Al rato se fue reuniendo una cantidad de gente que conocía al poeta, y aquello se volvió una tertulia alegre, llena de voces, copas y carcajadas. Salimos de allí en una rasca monumental, abrazados, cantando, felices.

Tomamos un taxi, y en medio del desorden Elmo me dice:

—¿Y el carro? ¿Dónde lo dejaste, el verraco carro?

Yo le respondí, con esa ligereza del aguardiente:

—¿Qué carro ni qué nada? Vámonos a pie, vámonos abrazados, cantando por la rubia, vámonos a la casa.

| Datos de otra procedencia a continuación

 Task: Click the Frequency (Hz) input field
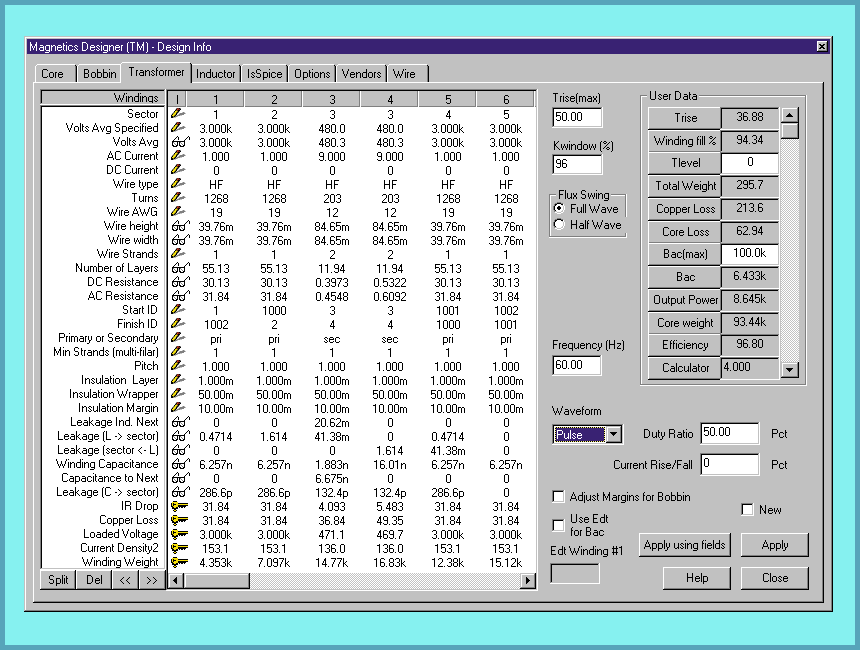click(577, 366)
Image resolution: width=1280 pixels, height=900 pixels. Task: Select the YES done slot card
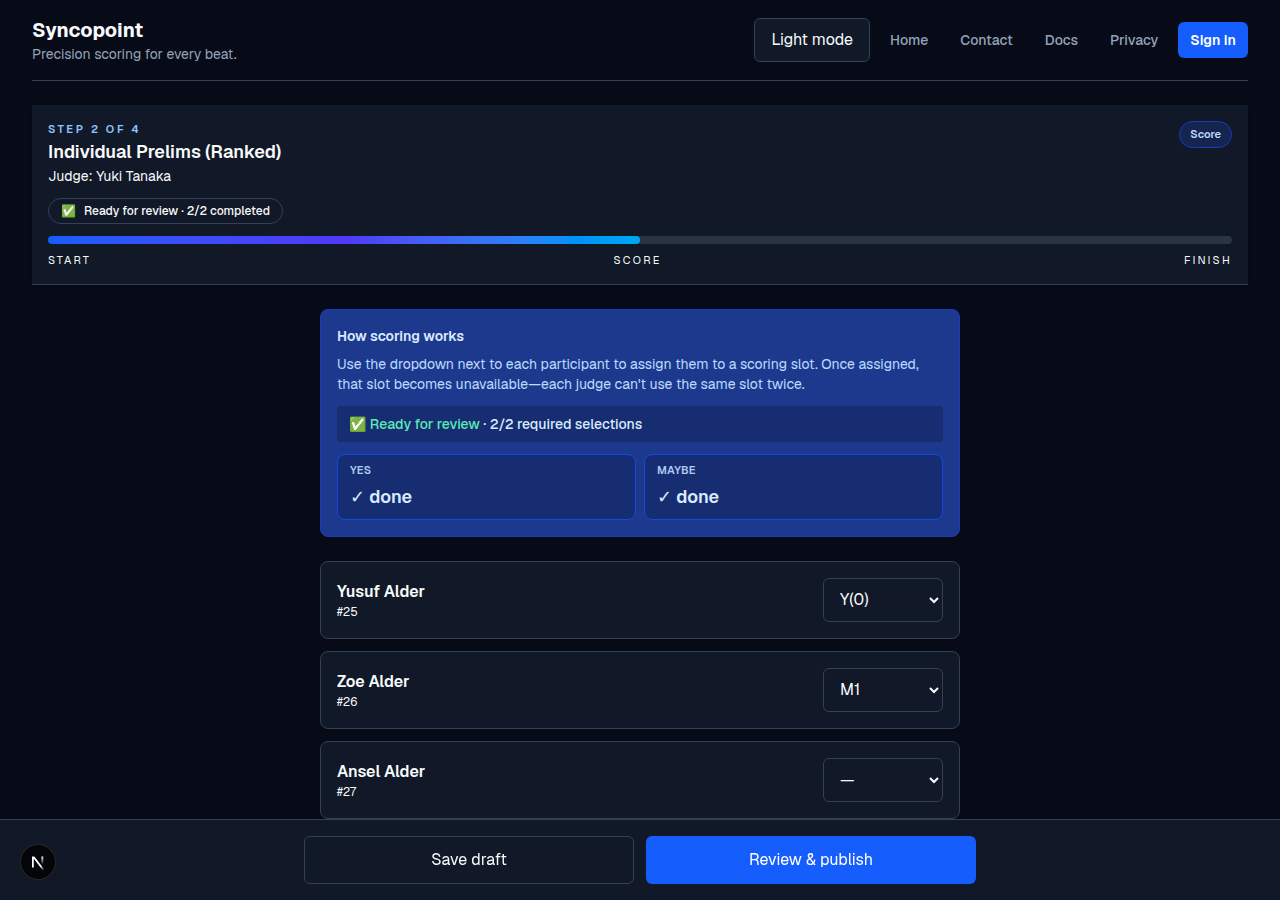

A la mañana siguiente sentí que me despertaban. Era mi esposa, preocupada, casi al borde del llanto.

—¿El carro? ¿Dónde dejaste el carro? —me preguntó.

Yo no me acordaba de nada. Se me había borrado la película.

—¡Nos lo robaron! —alcancé a decir.

Salimos corriendo, sin bañarnos, directo a la inspección de policía a poner el denuncio por pérdida del carro. Todo ese fin de semana mi mujer no paró de darme cantaleta, y yo pasé con un guayabo que duró casi treinta y seis horas.

El lunes, como cosa rara, estaba en el consultorio cuando sonó el teléfono. Era el poeta.

—¡Eh mi hermano, la pasamos del carajo! ¡Qué rasca tan berraca! —me dijo riendo.

Le respondí:

—Oiga, ¿y qué pasó con mi carro?

Y él, entre carcajadas, me soltó:

—Usted, en esa rasca, dijo: “¿Qué carro ni qué vaina? Vámonos, vámonos a pie, vámonos abrazados, cantando”. El carro debe estar por ahí donde lo dejamos.

Colgué, terminé la consulta y salí volado. Llamé a mi esposa y fuimos a buscarlo. Y sí: el carro estaba ahí, en el mismo sitio, intacto, después de tres días. El vigilante me dijo:

—Doctor, yo sabía que usted volvería por el carro.

Le dimos una buena propina, nos abrazamos y llamé al poeta:

—¡Poeta, queda prohibido volver a enlagunarnos así!

Y él, entre risas, me respondió:

—Pero dígame si no fue una beba fenomenal.

Tenía razón. Perdimos la conciencia, pero no la razón. Porque, como decía Elmo, el nadaísmo es una forma de volver a la vida.